While Article 42.06 applies in situations where no judgment has been entered or sentence pronounced, I conclude that the second sentence of that statute is also applicable where the sentence pronounced is void, thereby necessitating re-sentencing, as a void sentence is, in effect, no sentence at all. The result is that where time has been served under a void sentence the amount of time served must be credited on the corrected sentence. I think it was mandatory that relator receive credit for this time when he was re-sentenced on February 4, 1966, and the sentence pronounced on that date should be reformed to so reflect.

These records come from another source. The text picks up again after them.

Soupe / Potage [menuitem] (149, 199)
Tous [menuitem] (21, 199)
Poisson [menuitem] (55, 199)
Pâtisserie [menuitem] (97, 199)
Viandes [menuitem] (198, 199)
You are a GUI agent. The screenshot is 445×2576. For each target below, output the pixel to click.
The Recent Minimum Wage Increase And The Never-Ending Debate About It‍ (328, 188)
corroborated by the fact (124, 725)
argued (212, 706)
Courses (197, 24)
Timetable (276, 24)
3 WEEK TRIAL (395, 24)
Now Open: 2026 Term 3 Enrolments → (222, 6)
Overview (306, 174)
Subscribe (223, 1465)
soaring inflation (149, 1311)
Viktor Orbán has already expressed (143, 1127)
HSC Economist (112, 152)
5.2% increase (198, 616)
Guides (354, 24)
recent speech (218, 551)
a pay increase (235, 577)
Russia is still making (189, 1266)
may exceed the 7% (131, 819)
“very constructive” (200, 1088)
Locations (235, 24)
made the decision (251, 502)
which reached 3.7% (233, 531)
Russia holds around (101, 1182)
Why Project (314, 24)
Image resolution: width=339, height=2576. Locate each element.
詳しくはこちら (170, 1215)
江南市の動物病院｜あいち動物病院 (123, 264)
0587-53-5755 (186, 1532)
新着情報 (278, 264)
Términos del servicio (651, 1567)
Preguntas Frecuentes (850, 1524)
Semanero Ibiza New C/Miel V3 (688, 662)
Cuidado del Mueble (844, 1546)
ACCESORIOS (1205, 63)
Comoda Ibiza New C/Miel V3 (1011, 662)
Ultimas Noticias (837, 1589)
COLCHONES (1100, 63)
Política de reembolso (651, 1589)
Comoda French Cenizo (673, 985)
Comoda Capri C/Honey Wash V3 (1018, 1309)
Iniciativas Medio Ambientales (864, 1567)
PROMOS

It is the writer’s view that relator having served in excess of the statutorily-fixed 10 year sentence for the offense of which he was convicted, his continued confinement is unlawful. Writ of habeas corpus should be granted and relator ordered discharged.
I respectfully dissent.
ON MOTION TO CONSOLIDATE WITH FERRELL vs. STATE, No. 38,660
WOODLEY, Judge.
Motion has been filed requesting that the affirmance of the judgment of conviction as reformed, in Cause No. 38,660, be withdrawn ; that said cause be consolidated with this Cause No. 39,724 and that the judgment of conviction be “reversed and rendered” because petitioner and appellant Ferrell has served in excess of 10 years. Ex parte Holley, 170 Tex.Cr.R. 206, 339 S.W.2d 903, is cited.
Ex parte Nations, 164 Tex.Cr.R. 611, 301 S.W.2d 675, and Ogle v. State, 43 Tex.Cr.R. 219, 63 S.W. 1009, are authority for our holding that petitioner is not entitled to discharge upon the theory that he may claim credit for the time served under the life *443sentence held by the Federal Court to be void.
Chief Justice Tuttle, writing for the United States Court of Appeals for the Fifth Circuit in Edge v. Wainwright, 347 F.2d 190, pointed out that Edge had served over 12 years of the 15 year sentence he was attacking collaterally, and said:
“It has not yet been held, to our knowledge, that the State could be precluded from retrying him on the manslaughter charge or from refusing to credit his twelve-year’s service against any subsequent sentence which might be imposed upon him. * * *
“The question is a knotty one which should be considered by the appellant and the counsel who will represent him upon remand. We express no opinion on whether it would be a denial of due process for the State to reincarcerate Edge for the same offense, if he is successful in obtaining habeas corpus relief, without any credit for the twelve years he has already served. The spectre of Edge’s being subjected to as much as twenty more years of prison is such, however, that we feel constrained expressly to allude to the problem.”
Judge Tuttle’s statement is appropriate here and we would be inclined to give serious consideration to petitioner’s motion to withdraw our affirmance of the judgment of conviction as reformed were it not for the fact that a re-examination of the record convinces us that the indictment is valid; that there was no reversible error at the trial; that sufficient evidence was introduced to sustain the jury’s finding that the offense of forgery for which petitioner was convicted in 1949 was committed after his conviction for robbery in 1941 became final, and that the judgment with punishment of life should have been affirmed.
(The indictment was introduced in evidence in which was set out the check alleged to have been forged, which check was dated November 19, 1948, the date on or about which the offense was alleged to have been committed.)
We were in error in sustaining the state’s motion to reform the judgment. The error was favorable to the petitioner and will not, at this late date in the term, be disturbed.
Petitioner’s motion to consolidate and for reversal is overruled.